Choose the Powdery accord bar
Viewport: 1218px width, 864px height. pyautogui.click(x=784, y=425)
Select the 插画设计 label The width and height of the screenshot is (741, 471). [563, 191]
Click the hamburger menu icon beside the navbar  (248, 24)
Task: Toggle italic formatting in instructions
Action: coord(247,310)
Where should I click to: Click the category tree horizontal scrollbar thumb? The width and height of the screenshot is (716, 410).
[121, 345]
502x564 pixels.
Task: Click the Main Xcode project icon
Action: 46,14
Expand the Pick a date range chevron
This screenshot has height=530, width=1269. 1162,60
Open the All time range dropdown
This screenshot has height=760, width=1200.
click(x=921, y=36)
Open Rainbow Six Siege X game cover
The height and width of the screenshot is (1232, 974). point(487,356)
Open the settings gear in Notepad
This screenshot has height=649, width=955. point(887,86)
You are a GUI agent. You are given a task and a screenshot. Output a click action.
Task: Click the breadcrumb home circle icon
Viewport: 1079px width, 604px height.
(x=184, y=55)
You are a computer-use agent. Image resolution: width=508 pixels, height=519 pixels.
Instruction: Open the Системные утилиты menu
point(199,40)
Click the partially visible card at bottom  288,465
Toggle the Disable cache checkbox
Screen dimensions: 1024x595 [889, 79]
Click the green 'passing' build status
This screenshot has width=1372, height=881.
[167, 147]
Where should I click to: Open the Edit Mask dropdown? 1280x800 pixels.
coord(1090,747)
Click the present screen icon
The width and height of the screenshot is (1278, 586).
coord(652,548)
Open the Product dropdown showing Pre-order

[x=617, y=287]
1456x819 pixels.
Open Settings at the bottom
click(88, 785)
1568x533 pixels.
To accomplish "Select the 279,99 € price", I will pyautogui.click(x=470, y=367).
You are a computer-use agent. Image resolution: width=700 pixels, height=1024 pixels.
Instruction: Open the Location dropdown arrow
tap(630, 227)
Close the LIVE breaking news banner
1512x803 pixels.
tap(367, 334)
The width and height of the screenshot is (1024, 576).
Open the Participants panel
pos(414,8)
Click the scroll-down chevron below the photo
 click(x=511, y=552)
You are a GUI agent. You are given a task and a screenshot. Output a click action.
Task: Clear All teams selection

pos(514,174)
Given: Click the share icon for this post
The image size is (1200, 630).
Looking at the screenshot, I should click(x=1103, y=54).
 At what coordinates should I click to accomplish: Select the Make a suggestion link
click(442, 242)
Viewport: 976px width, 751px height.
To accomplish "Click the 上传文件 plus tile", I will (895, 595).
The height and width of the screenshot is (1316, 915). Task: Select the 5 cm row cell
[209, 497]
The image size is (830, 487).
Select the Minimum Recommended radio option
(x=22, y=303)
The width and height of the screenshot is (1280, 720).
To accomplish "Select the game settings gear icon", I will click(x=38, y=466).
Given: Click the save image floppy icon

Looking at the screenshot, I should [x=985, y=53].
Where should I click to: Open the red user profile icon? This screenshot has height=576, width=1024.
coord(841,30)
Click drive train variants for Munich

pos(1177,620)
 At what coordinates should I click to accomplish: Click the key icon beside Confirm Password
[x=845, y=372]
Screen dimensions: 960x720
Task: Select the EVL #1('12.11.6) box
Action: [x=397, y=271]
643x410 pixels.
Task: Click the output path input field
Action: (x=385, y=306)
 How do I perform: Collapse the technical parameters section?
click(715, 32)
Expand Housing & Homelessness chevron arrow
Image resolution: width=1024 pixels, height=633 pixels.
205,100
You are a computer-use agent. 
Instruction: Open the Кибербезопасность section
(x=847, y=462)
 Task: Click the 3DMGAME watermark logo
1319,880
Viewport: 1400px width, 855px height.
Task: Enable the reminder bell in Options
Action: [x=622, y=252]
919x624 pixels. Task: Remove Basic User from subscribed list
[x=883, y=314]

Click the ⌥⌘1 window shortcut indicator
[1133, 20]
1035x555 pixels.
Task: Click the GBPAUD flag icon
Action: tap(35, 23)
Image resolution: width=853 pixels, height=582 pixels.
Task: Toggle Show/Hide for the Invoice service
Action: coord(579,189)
┄┄┄┄┄┄┄┄┄┄┄┄┄┄┄┄┄┄┄┄
**WORK TO BE COMPLETED**
Rewrite the listing lines starting at the one containing "The image size is (830, 487)." and ending at the one containing "pos(1177,620)", with "floppy" replaced by "diskette" and everything else left as it is.

**WRITTEN ANSWER**
The image size is (830, 487).
Select the Minimum Recommended radio option
(x=22, y=303)
The width and height of the screenshot is (1280, 720).
To accomplish "Select the game settings gear icon", I will click(x=38, y=466).
Given: Click the save image diskette icon

Looking at the screenshot, I should [x=985, y=53].
Where should I click to: Open the red user profile icon? This screenshot has height=576, width=1024.
coord(841,30)
Click drive train variants for Munich

pos(1177,620)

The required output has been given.